» WHAT IS NEEDED
Turn the material, from the line containing "Viewport: 1200px width, 800px" through the end of the material, both ends included, into a Markdown table with the columns Row and Text. Number each line and skip blank lines, and leave the pictures out.
☆ ☆ ☆
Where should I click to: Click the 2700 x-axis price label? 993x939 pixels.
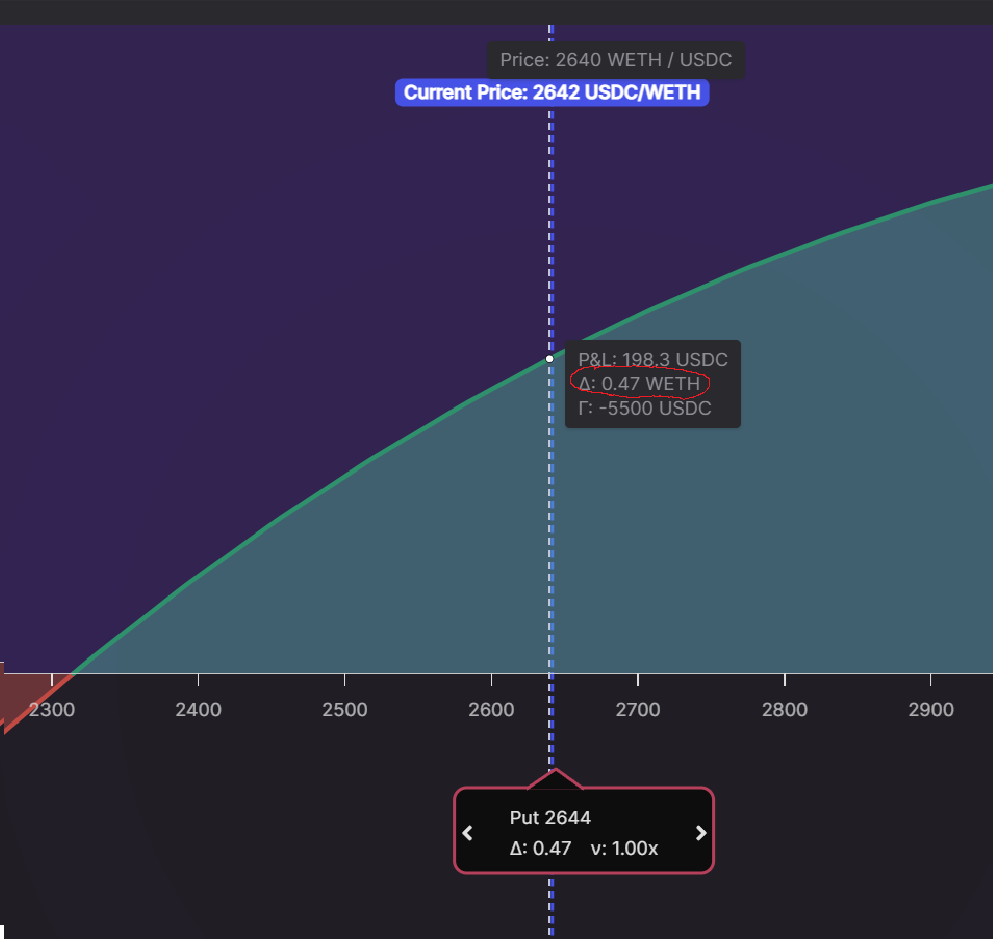(638, 709)
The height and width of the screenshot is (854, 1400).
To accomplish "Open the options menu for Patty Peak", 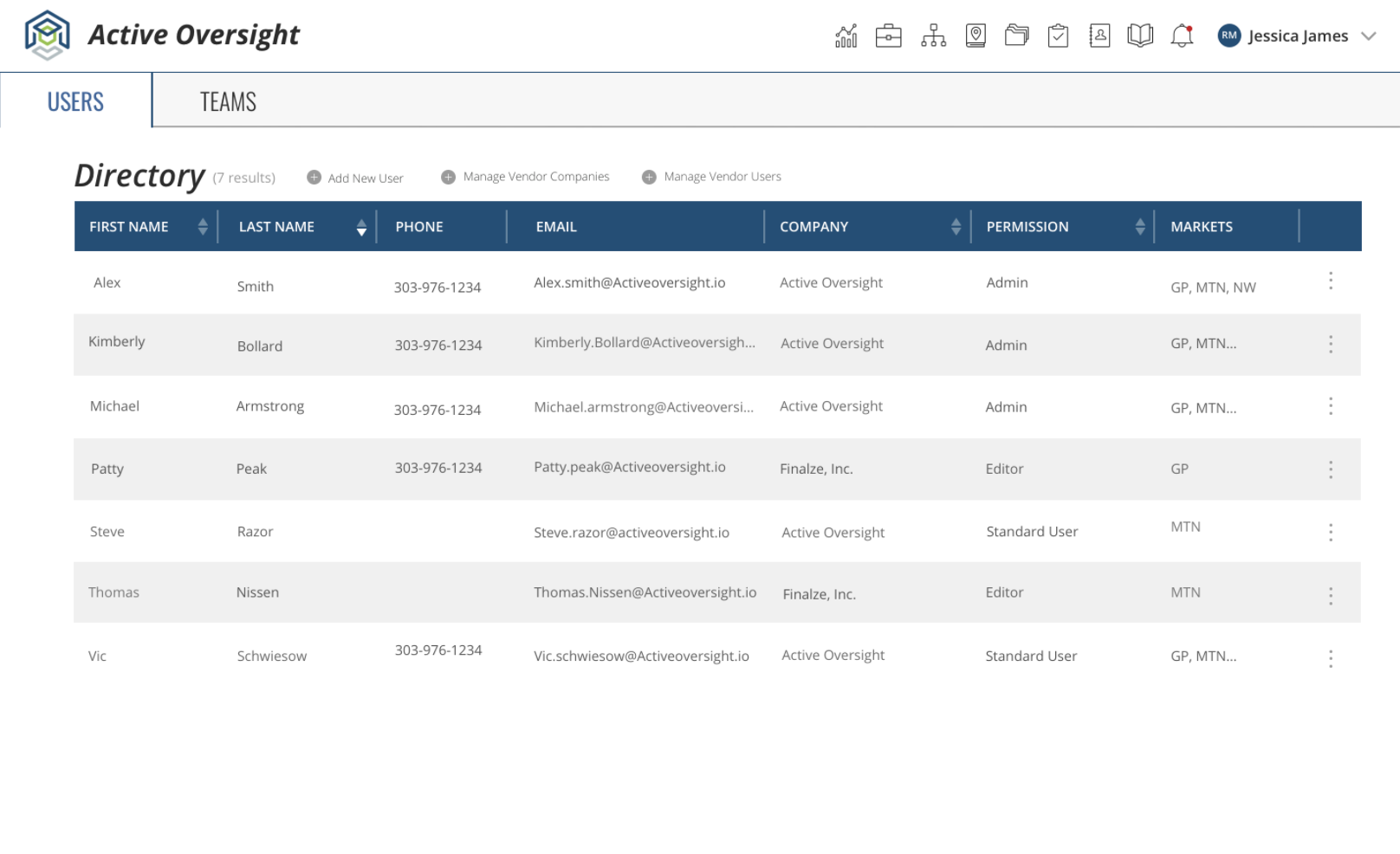I will (1330, 469).
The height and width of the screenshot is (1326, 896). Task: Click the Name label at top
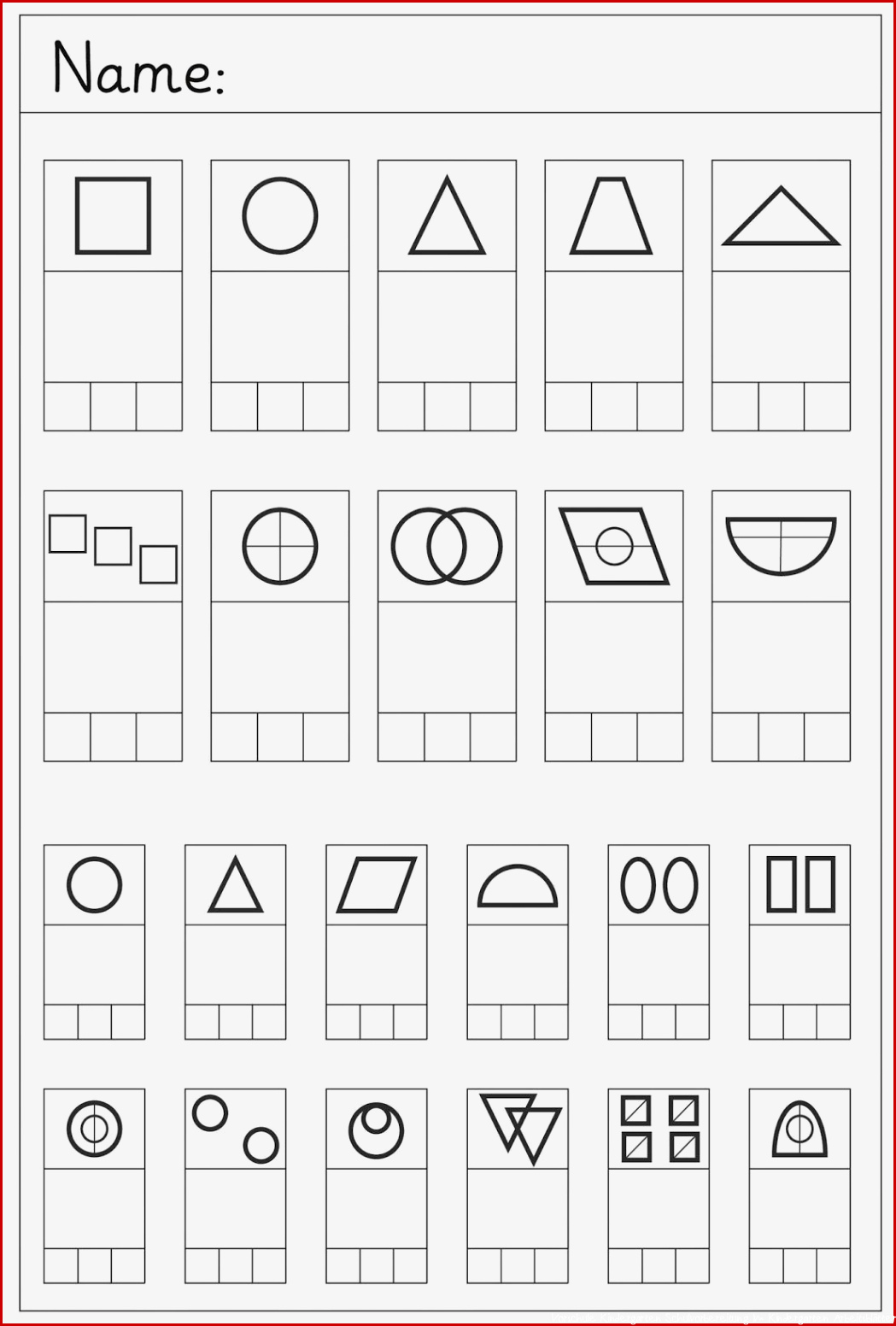coord(138,67)
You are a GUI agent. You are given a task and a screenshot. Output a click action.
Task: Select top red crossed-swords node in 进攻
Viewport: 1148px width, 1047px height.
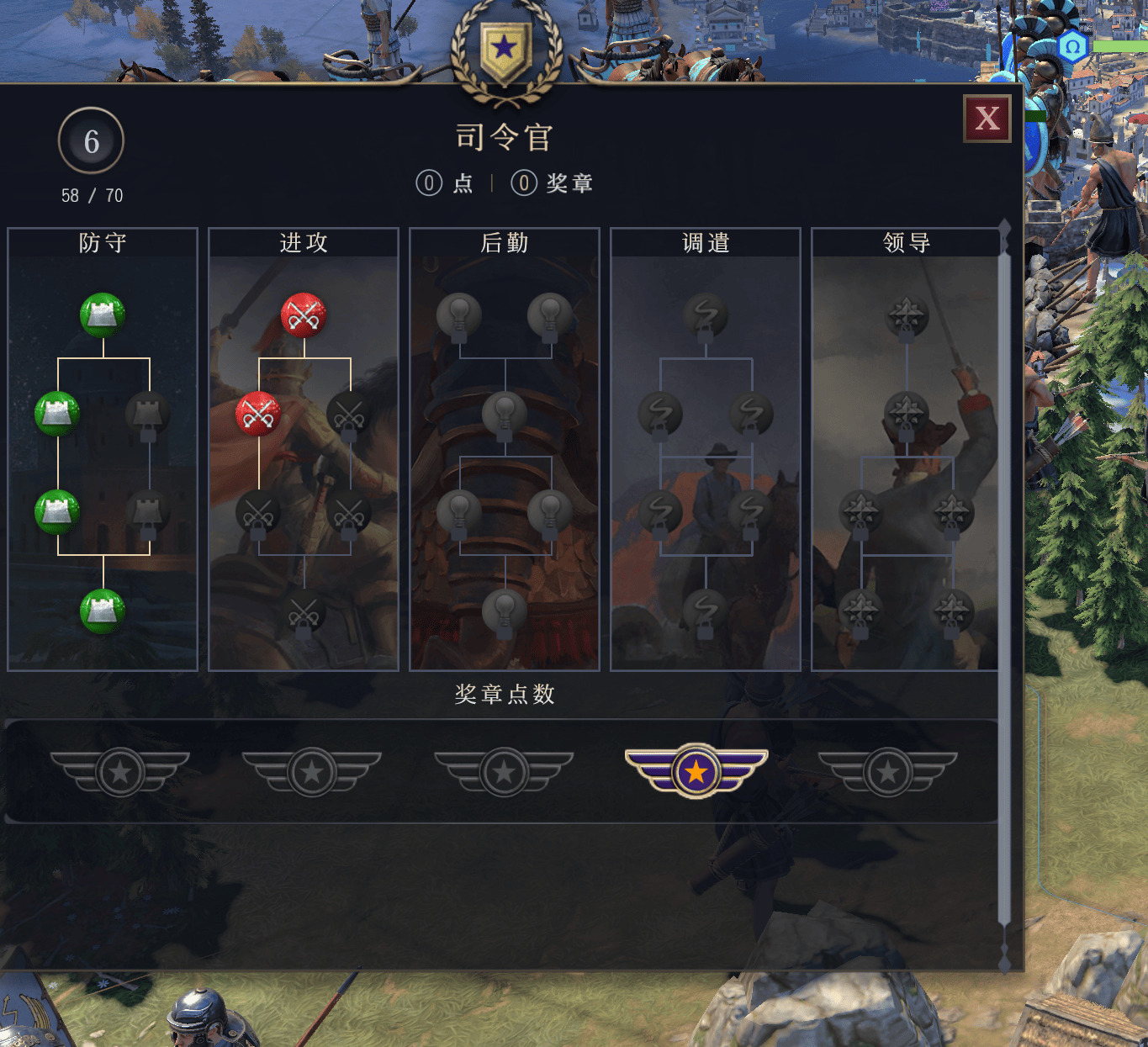pos(304,315)
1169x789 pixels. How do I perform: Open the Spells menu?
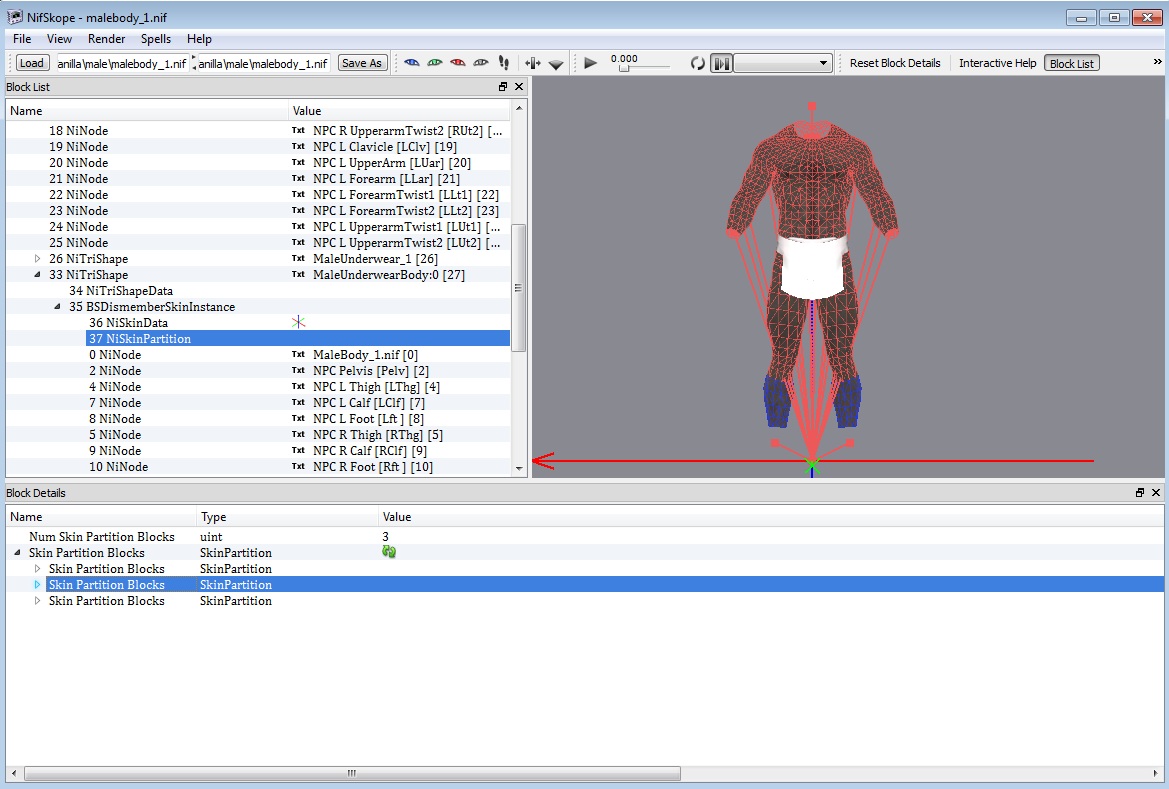pyautogui.click(x=156, y=39)
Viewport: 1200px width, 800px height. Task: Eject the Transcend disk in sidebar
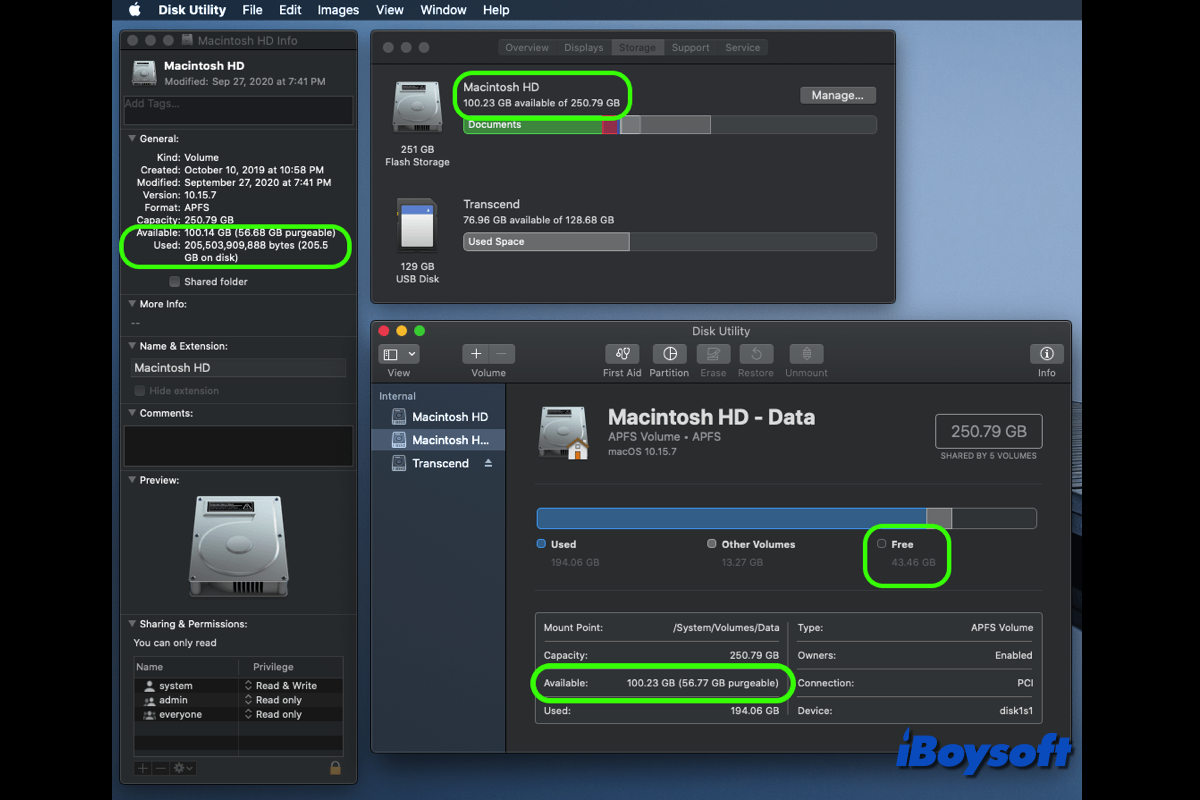pos(489,464)
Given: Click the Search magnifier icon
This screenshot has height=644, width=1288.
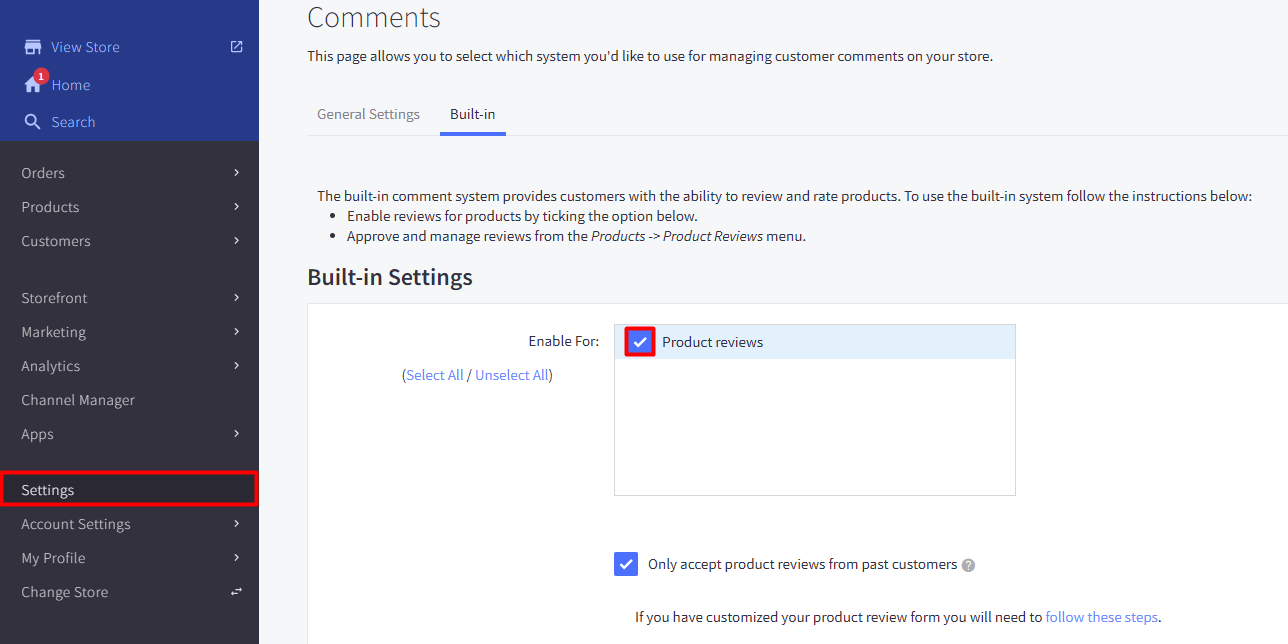Looking at the screenshot, I should [x=33, y=122].
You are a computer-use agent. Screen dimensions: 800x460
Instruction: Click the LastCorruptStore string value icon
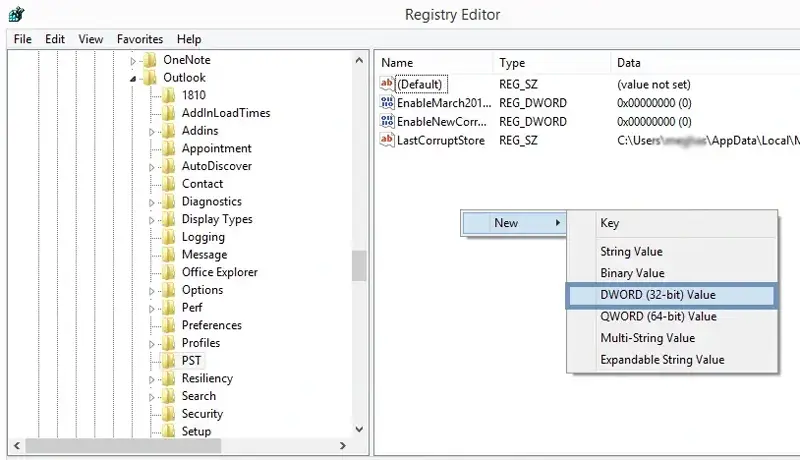(x=388, y=141)
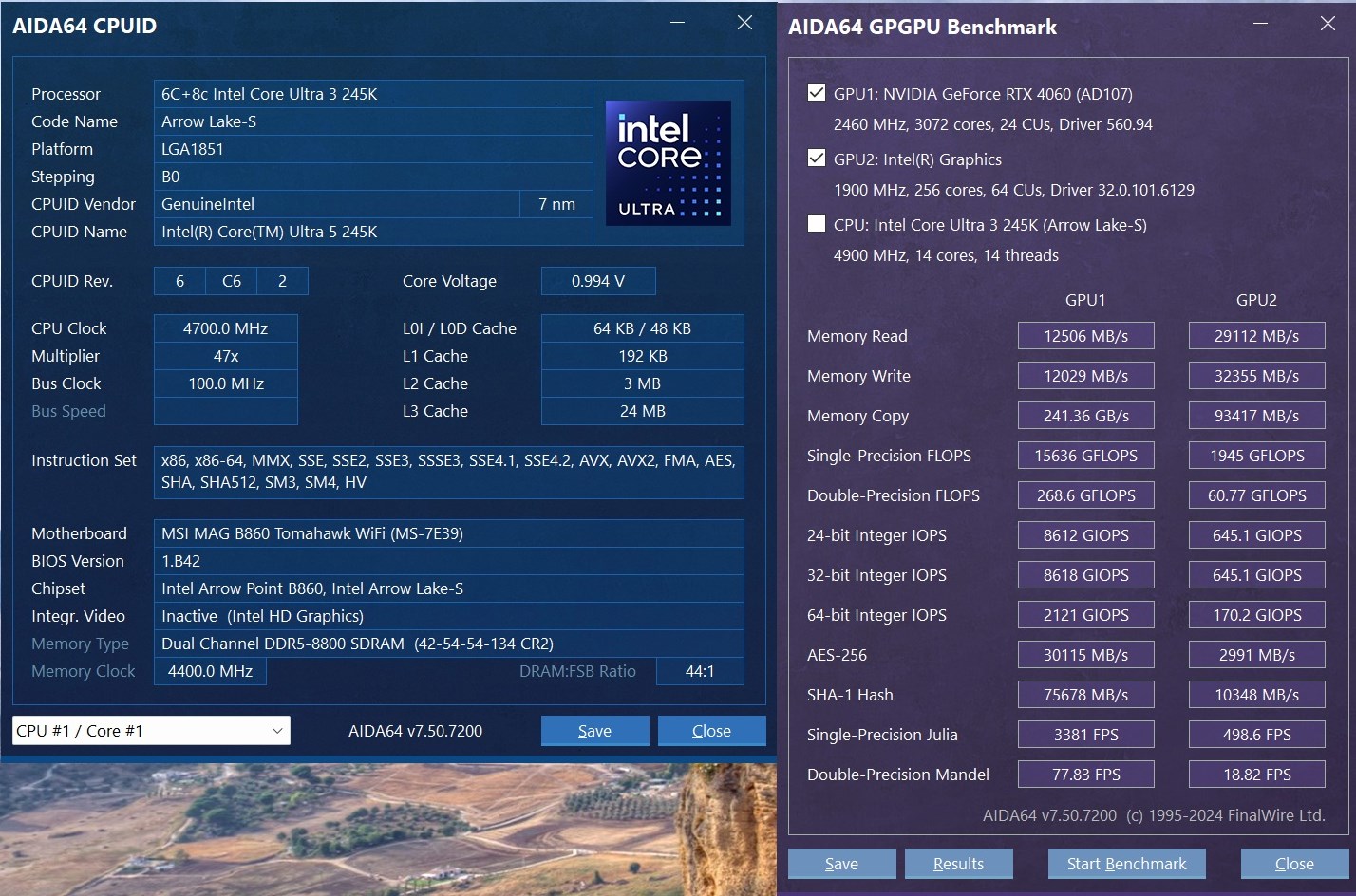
☆ ☆ ☆
» REPLY
| Row | Text |
|---|---|
| 1 | Viewport: 1200px width, 800px height. Task: Eject the Transcend disk in sidebar |
| 2 | pos(489,464) |
| 3 | Given: Click the Search magnifier icon |
| 4 | This screenshot has height=644, width=1288. |
| 5 | Looking at the screenshot, I should [x=33, y=122]. |
| 6 | You are a computer-use agent. Screen dimensions: 800x460 |
| 7 | Instruction: Click the LastCorruptStore string value icon |
| 8 | (x=388, y=141) |